Planned improvements and extensions include:

  • Search in parallel treebanks

Tree search: Search in constituency and dependency treebanks

Nodes and node variables

An INESS Search query is a logical form that consists of a set of (existentially or universally) quantified node variables and a specification of predicates (or constraints) on and relations between those node variables.

A treebank graph (or tree) matches a query if the logical form evaluates to true on that graph. In the easiest case of a query containing existentially quantified nodes only, a graph matches if there exists an instantiation of the node variables with nodes from the graph such that the query form is true on those nodes.

Every valid instantiation of the existential node variables that are not in the scope of universal variables is a submatch and is displayed separately in the matching graph.

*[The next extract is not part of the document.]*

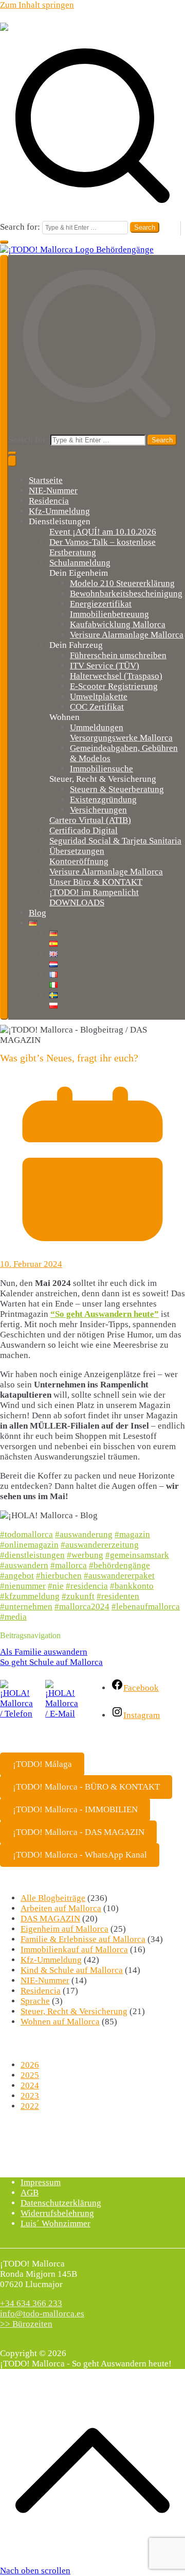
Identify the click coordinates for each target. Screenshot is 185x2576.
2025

  • Example: A tree matches the query #x > #y if it contains a node X directly dominating a node Y, since the instantiations #x ← X and #y ← Y make the query form evaluate to true: “X > Y” is true. The pair (X, Y) is one submatch of the query.

Node variables are strings of ASCII characters preceded by one of the variable markers # or %:

#n, #x_1, %vp

  • If the variable marker is #, the node variable is taken to be existentially quantified (there exists an x such that ...).
  • If the variable marker is %, the node variable is universally quantified (for all x: ...). More on quantification below.
  • If the variable name contains an _, its values are not displayed in the frequency tables.

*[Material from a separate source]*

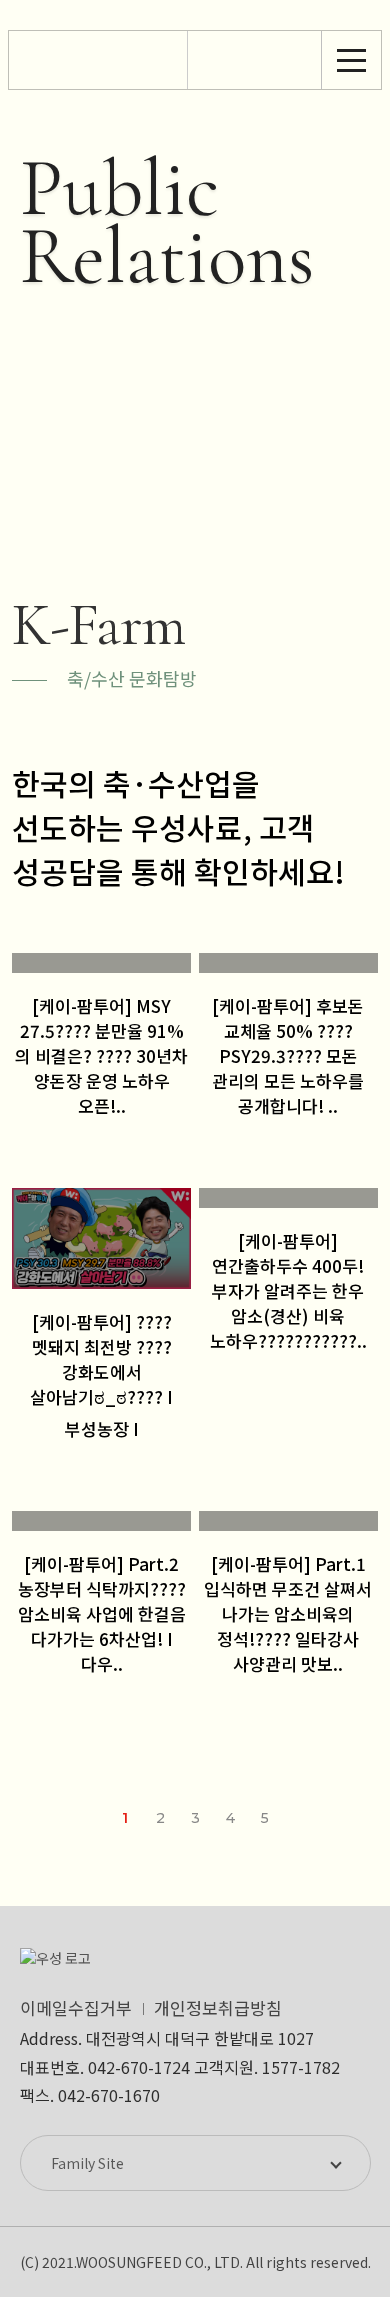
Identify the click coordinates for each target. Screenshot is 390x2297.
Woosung (97, 60)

In queries using the abbreviated syntax, node variables are often introduced implicitly. Those implicit variables are always existentially quantified.

  • Example: The abbreviated query NP, which matches nodes labeled ‘NP’, introduces an implicit node variable for the node that should be matched, as can be seen from the equivalent unabbreviated form of the query: #n_1:[label="NP"].

Node constraints and features

Treebank graph nodes come with feature values for a given set of features (or attributes).
The number of available features depends on the treebank and the coded features of a given treebank.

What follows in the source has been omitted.